Hacker News new | past | comments | ask | show | jobs | submit login
Open-Sourcing Bit: Exploring Large-Scale Pre-Training for Computer Vision (googleblog.com)
83 points by theafh 11 days ago | hide | past | web | favorite | 6 comments

I've been going through the fast.ai course, and pre-training is like witchcraft, it's so spookily effective.

You can take a 15MB mobilenet model, add a layer at the end, fine tune with half a dozen examples of a few different image classes (in a few minutes on a consumer grade laptop), and recognize lots of different examples in real time with a web app reading continuously from a webcam.

The advances made in Computer Vision in the last ten years are mind blowing.

Interesting experiments. Too bad they're not releasing the JFT pretrained models. I guess the cutoff point of what's too valuable to share has been reached.

GB has been pretty good about releasing models (especially compared to, say, DeepMind), such as EfficientNet.

JFT is the exception. I find JFT interesting so I pay close attention to anything using it, and as far as I've noticed, no model has ever been released based on JFT, going back to 2015 at least when it was much smaller. It's always either held back or the released model is based on public datasets (eg BigGAN - released G was on ImageNet though the paper notes that the JFT BigGAN completely avoided divergence problems, which is very interesting).

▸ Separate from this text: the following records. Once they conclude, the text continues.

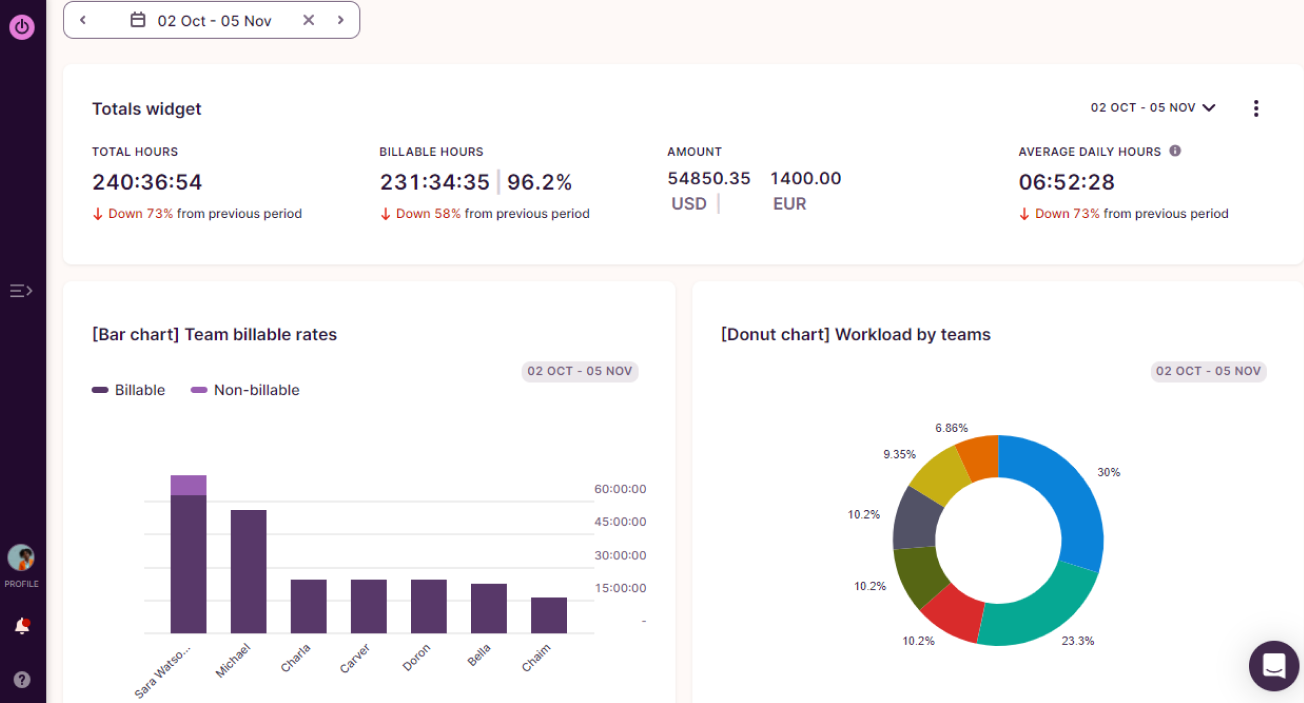Go to next date period arrow

340,20
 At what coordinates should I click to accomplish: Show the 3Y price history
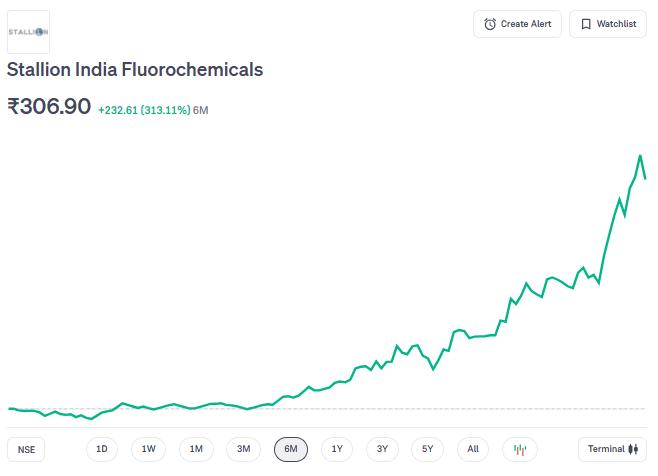pos(382,449)
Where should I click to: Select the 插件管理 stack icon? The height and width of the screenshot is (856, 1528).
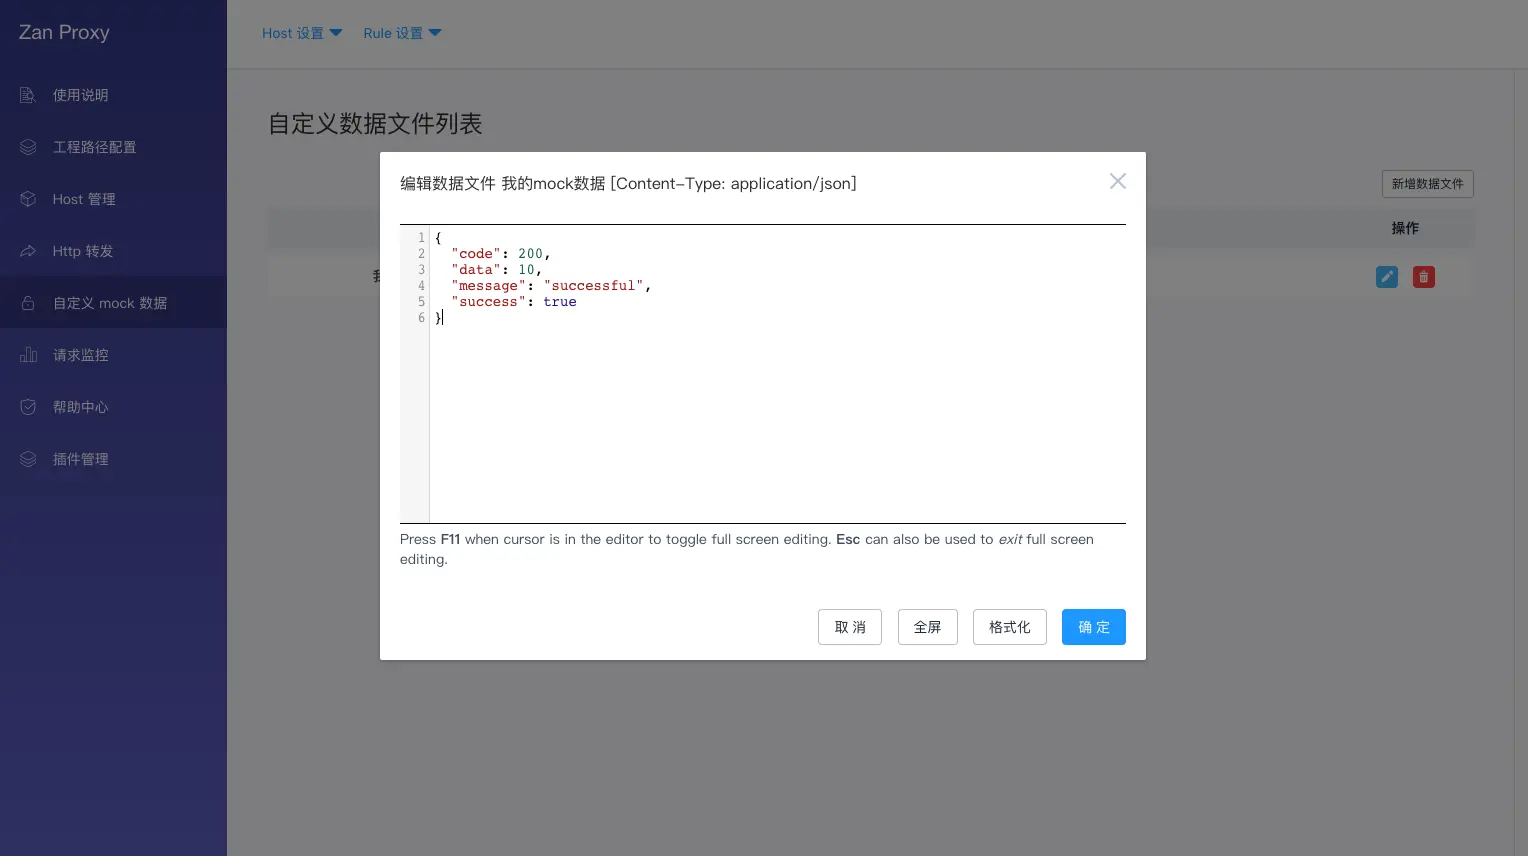pos(28,459)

I've wondered if legal/copyright issues block any release: there's always someone who tries to argue that a model is a derived work, and nothing in the JFT-300M papers mentions having licenses covering public redistribution.

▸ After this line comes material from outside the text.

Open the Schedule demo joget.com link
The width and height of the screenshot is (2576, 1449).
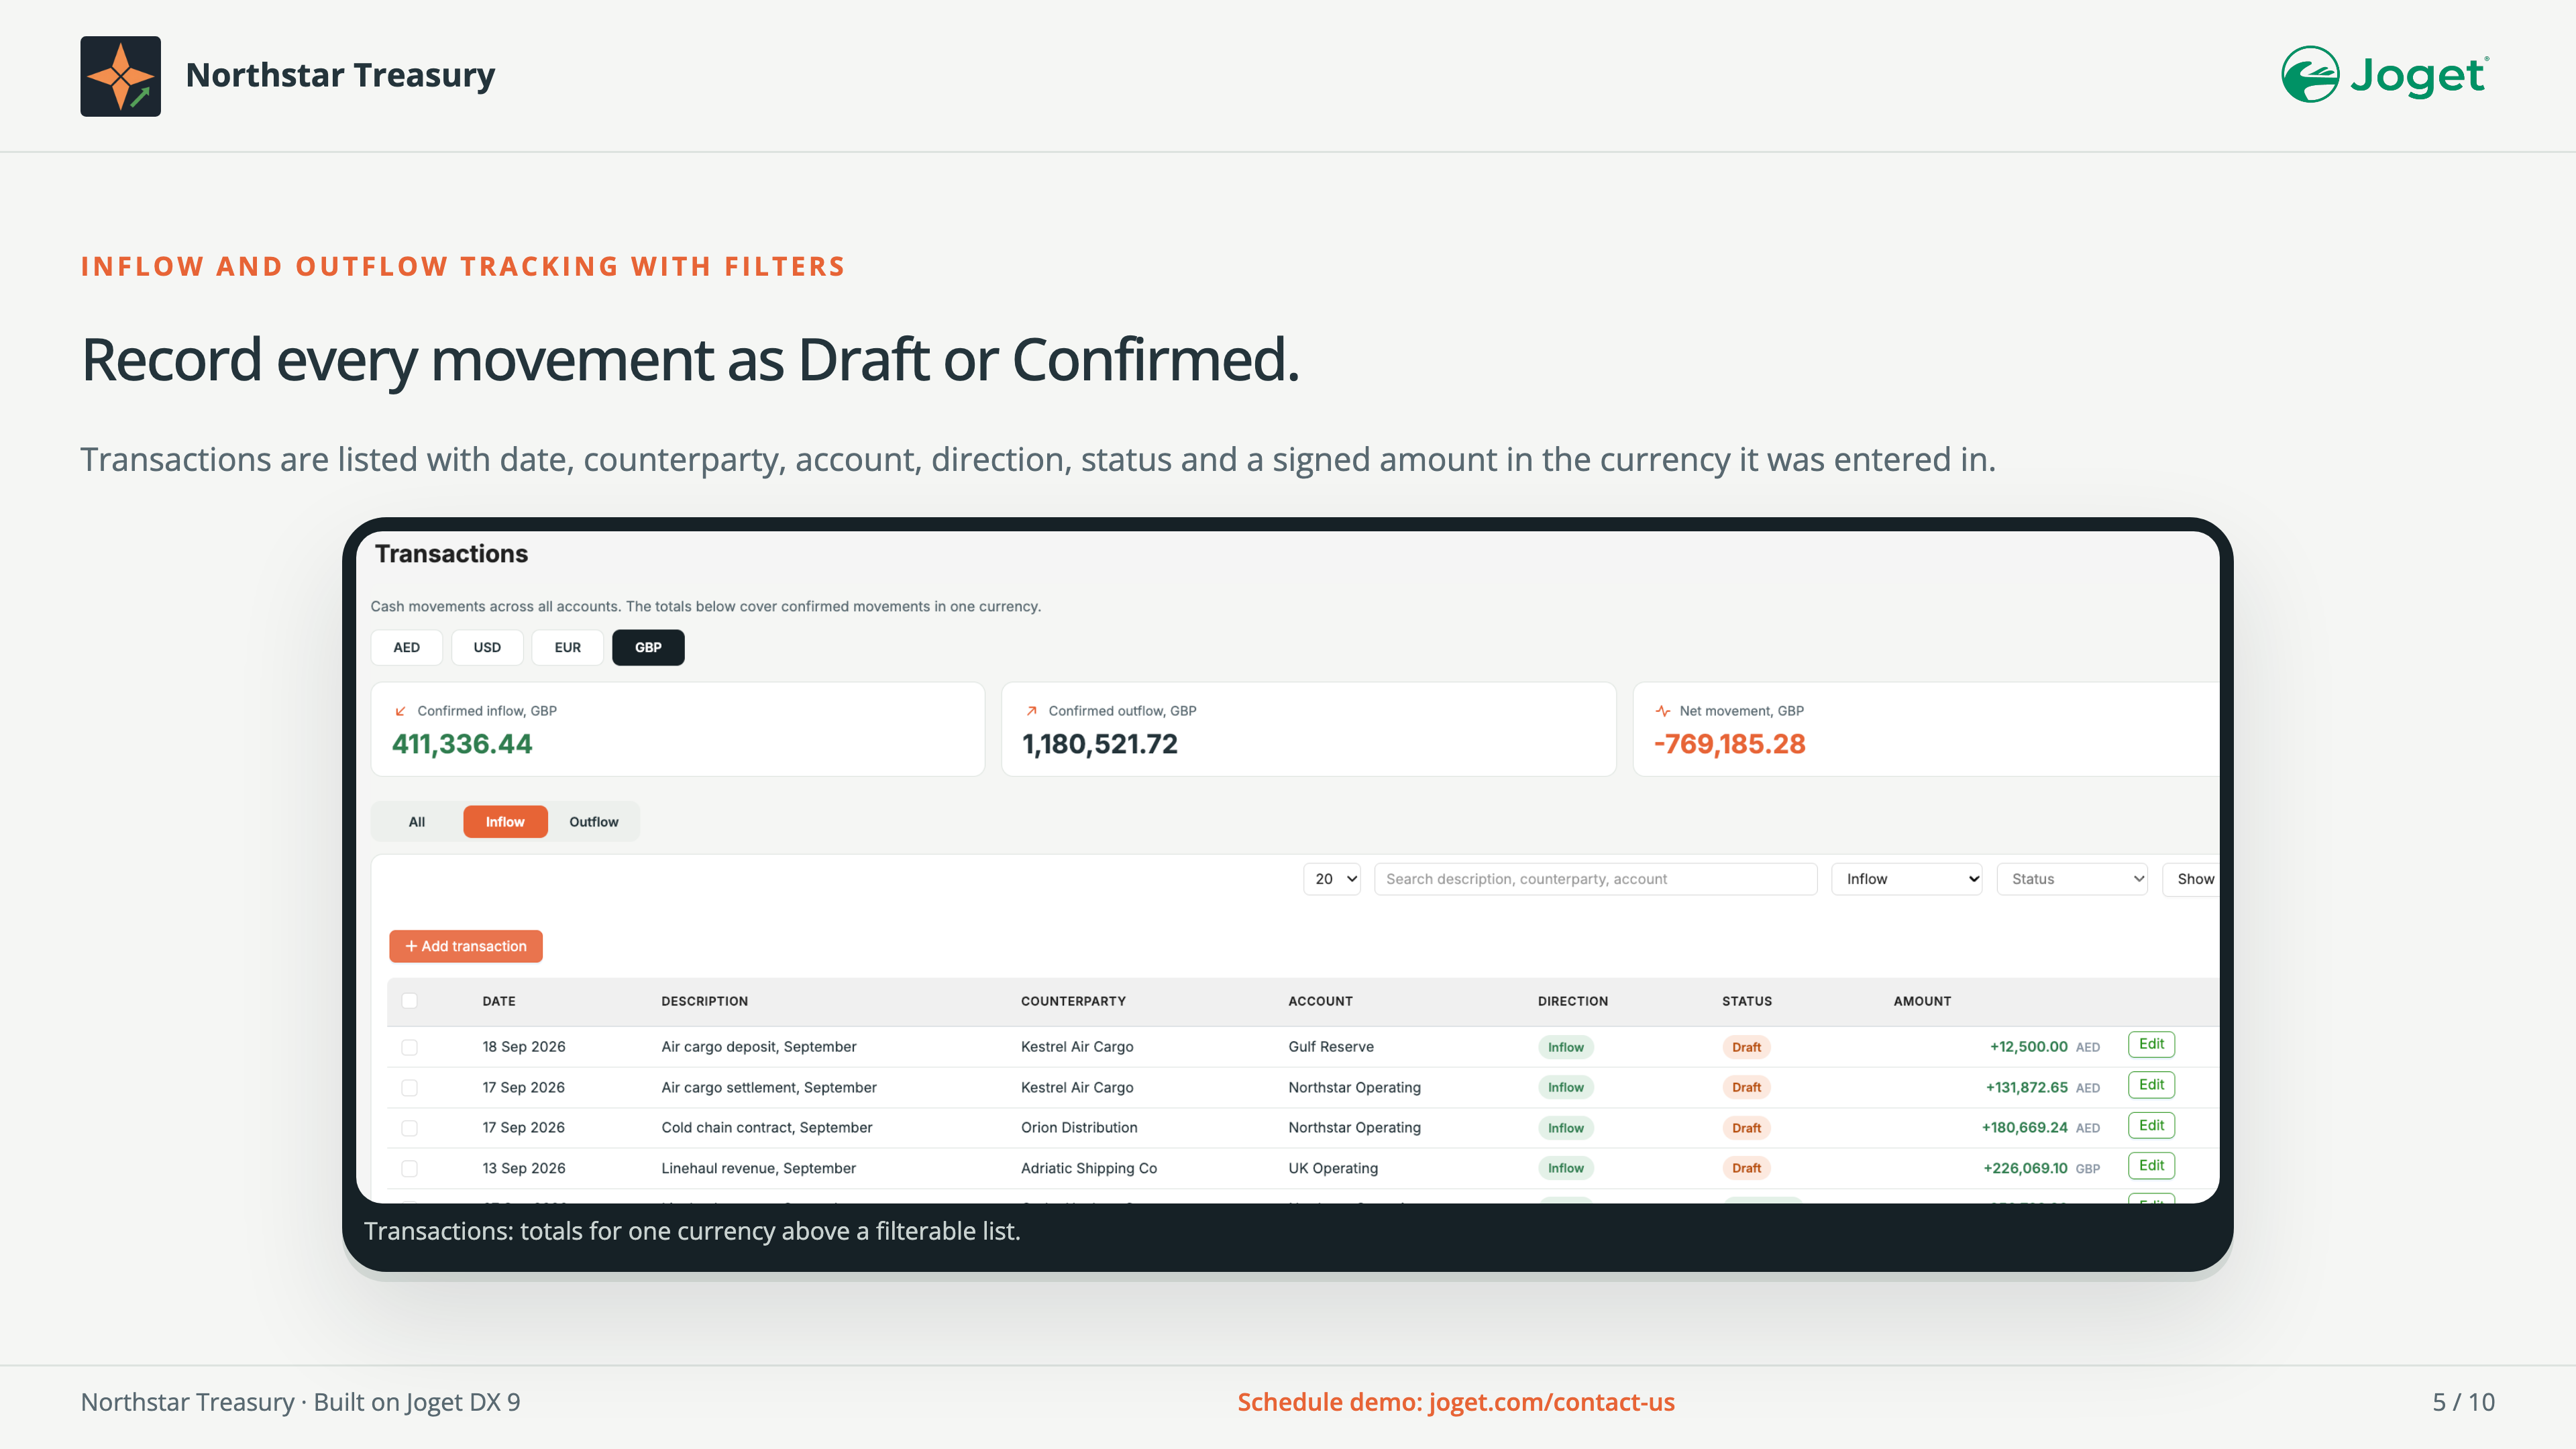pyautogui.click(x=1456, y=1402)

I don't think Google has ever released models trained on JFT. But if you're interested in large-scale vision models, you can check out these models from Facebook trained on 940M Instagram images (several times bigger than JFT!)


No comments, probably because everyone is trying to fire up the demo code in colab and trying to make "whose dick is it?" classifiers...

Well for my humble needs, the first layers of a pretrained VGG16 were already good enough, so I have little use for yet another even more resource hungry visual encoder.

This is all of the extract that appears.